Now. Where's that red laceweight?
Sunday, April 27, 2008
Notes to Self
My sketchbooks for It Itches* are dotted with questions I jotted down while working on the rough cartoons, so I'd remember to research or puzzle out the answers later on.
As I enter the home stretch, I keep running across them as I flip through looking for the bits and pieces to be used in finished drawings.
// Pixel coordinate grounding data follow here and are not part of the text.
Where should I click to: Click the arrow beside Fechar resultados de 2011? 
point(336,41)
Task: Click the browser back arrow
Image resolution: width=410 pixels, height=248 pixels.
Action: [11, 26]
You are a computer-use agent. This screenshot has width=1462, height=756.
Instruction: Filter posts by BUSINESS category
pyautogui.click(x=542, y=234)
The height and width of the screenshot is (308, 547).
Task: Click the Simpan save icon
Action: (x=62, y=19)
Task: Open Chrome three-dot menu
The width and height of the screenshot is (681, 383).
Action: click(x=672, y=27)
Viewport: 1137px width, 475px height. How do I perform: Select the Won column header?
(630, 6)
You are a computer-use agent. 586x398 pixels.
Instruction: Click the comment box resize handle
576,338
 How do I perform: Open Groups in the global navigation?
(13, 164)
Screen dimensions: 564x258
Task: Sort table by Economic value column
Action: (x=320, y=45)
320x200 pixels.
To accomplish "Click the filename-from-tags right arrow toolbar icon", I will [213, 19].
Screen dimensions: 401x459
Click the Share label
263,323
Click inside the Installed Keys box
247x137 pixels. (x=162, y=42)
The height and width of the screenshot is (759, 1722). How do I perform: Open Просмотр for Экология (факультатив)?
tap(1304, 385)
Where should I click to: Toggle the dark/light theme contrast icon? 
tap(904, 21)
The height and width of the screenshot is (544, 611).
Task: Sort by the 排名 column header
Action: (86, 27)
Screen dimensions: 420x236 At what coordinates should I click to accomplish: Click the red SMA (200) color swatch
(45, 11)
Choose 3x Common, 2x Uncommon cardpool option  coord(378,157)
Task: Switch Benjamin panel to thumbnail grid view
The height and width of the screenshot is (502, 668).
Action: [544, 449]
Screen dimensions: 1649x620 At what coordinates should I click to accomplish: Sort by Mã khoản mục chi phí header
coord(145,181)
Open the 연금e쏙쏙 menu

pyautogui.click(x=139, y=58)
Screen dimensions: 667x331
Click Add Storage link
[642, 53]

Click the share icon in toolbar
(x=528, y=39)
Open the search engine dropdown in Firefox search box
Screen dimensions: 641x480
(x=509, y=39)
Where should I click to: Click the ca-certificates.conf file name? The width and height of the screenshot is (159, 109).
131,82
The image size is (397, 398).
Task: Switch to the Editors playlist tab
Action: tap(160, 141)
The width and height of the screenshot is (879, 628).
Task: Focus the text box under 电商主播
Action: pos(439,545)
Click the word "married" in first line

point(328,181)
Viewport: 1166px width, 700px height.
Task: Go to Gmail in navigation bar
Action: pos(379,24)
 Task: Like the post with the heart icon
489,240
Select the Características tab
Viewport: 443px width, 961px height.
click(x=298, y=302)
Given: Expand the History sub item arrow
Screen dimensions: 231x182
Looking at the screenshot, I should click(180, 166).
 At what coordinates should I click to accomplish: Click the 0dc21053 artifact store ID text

Here's a representative sample:
- Miles Topeka to Kansas state fair?
- Where do breasts go?
- Length and curve of blade? Bloody?
- Number of panes in Shetland window?
- Lion? Unicorn?
- Bird and squirrel can be friends?
- Which fricking e has accent and is grave or aigu?
- Fat baby pajamas?
- Wolf toes?
- Would she say this to him like that?
- Mausoleum door locks?
- Ask Leigh how large ballerina ass?
- Ancient sheep face hair?
- Table can support bear? Two bears?
- How big should balls be?
Your encouragement in the comments to the last post is much appreciated. Please don't think I'm whining–the chance to publish a book is a blessing, and my worst day as a cartoonist is better than my best day trying not to smack rock-stupid university alumni across the face.
While the pen's busy the needles are idle, aside from occasional rounds on the second Primavera sock. I'm almost to the toe, and still loving the pattern. I expect to finish book and sock almost simultaneously.
I have promised myself that once the final packet of drawings flies off to Colorado, I may begin Sharon Miller's Wedding Ring Shawl. (Yes, I bought the pattern before it sold out. Nyah, nyah, nyah.) Mine will be worked in a handsome, red Merino laceweight. Of course, it's not as fine as the cobwebby Tinkerbell dental floss Mrs Miller recommends; so if I actually reach journey's end, the finished shawl won't slip through a wedding ring.
I wonder if that means I'd have to call it something else? If you call it a wedding ring shawl when it won't actually fit through a ring, does the Shetland lace cartel send goons to your apartment to shoot out your kneecaps?
Those chicks in Heirloom Knitting look pretty tough. I wouldn't put it past them.
* Internet fun fact: If you Google "Interweave Itches," the first result is my book.